Jamea Richmond-Edwards

Jamea Richmond-Edwards

Jamea Richmond-Edwards

7 Mile Girls

November 7 – December 21, 2019

Rowan University Art Gallery presents 7 Mile Girls, an exhibition exploring the connection between black female style of Detroit’s inner city with designer fashion and self-empowerment. Curated by Mary Salvante, RU Gallery Director, this exhibition features several new works by artist Jamea Richmond-Edwards alongside paintings loaned by the Rubell Family Collection.

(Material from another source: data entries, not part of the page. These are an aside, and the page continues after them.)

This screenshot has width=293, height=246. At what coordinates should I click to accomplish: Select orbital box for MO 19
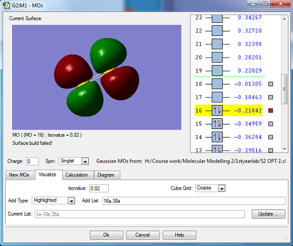pos(217,71)
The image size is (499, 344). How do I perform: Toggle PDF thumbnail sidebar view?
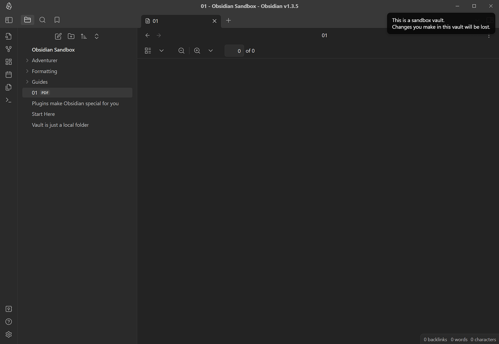148,51
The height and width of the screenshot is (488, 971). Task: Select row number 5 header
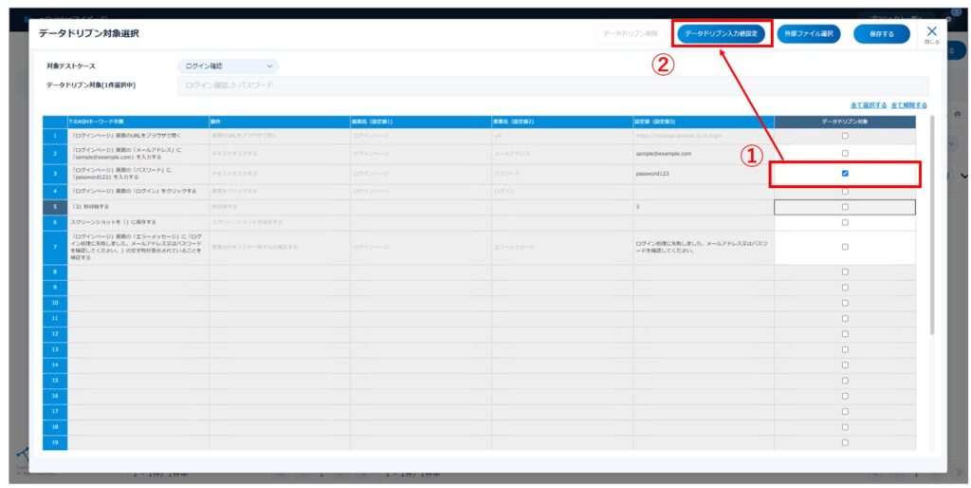click(x=55, y=206)
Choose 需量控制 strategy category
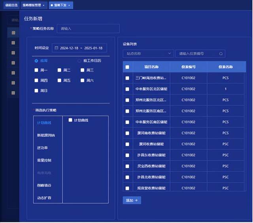Viewport: 253px width, 223px height. click(44, 160)
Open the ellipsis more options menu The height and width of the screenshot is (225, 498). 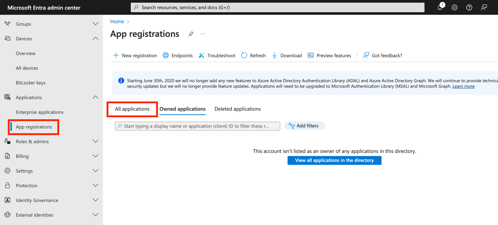[203, 34]
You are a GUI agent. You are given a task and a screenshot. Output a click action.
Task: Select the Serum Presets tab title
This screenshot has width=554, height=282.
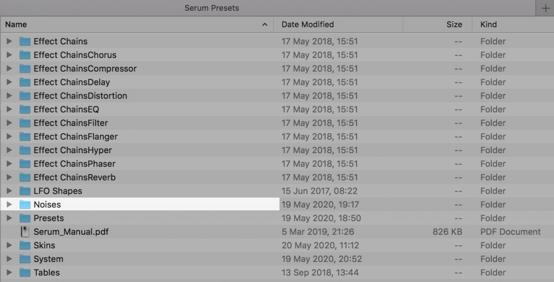tap(212, 8)
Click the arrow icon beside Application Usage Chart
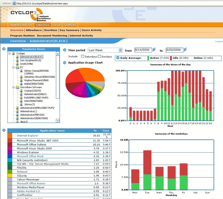This screenshot has height=199, width=223. (x=65, y=63)
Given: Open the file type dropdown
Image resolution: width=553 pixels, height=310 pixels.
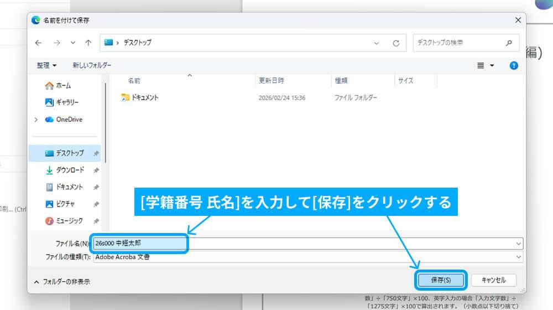Looking at the screenshot, I should point(518,257).
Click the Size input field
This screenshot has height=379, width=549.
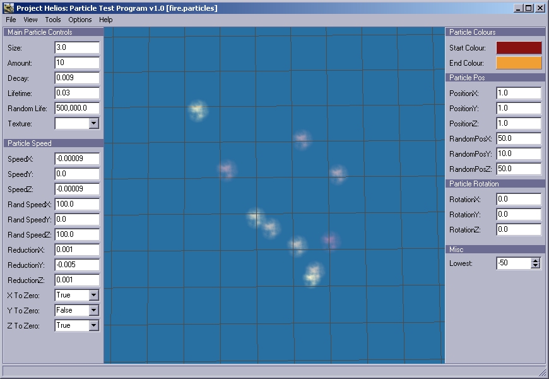click(77, 48)
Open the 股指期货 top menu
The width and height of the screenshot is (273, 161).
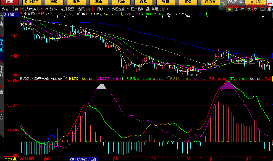(32, 2)
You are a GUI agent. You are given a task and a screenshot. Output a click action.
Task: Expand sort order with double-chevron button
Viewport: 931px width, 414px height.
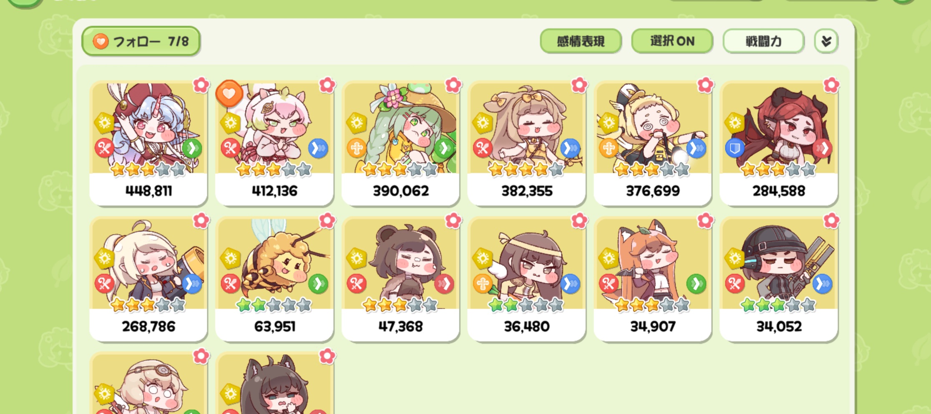[x=826, y=41]
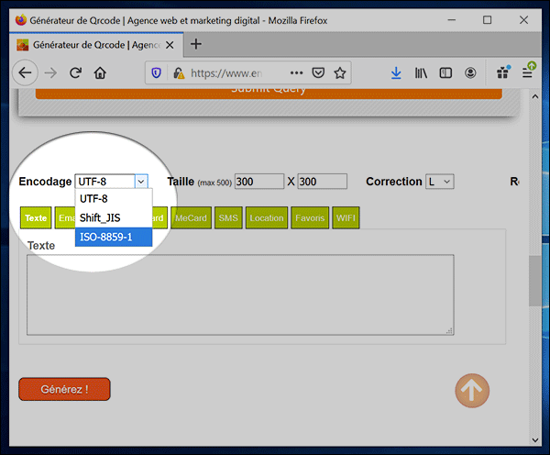Select the Location tab

[x=267, y=218]
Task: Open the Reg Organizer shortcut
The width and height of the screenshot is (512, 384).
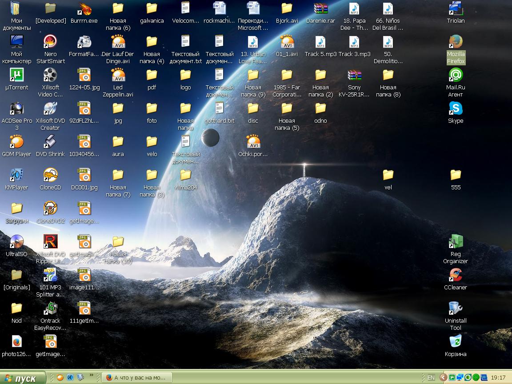Action: [456, 242]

Jamea Richmond-Edwards grew up observing the fashion styles in Detroit’s inner-city during the late 1980s and early ’90s. Popular and idolized were Coogi sweaters, red gators, and real and knock-off designer bags from Gucci and Louis Vuitton. She understood the correlation between the fashion industry around the black female experience and their complex relationship with luxury clothing. The title 7 Mile Girls refers to the street in Detroit where Richmond-Edwards grew up and where she encountered many of the female subjects depicted in her paintings. 

The artifice of dressing became the driving narrative of her work and her form of black aesthetic and expression. She was particularly interested in how her work confronted social disparities and the inequitable practices and tone-deaf decisions continually made by the fashion houses of H&M, Adidas, Gucci, and Prada. In opposition to the market focus of these brands, her imagery is inspired by the styles of black designers who have made a positive impact on the fashion perspective, particularly Dapper Dan for Gucci, and the work of Duro Olowu, alongside influences of artists coming out of AfriCOBRA and the Black Arts Movement.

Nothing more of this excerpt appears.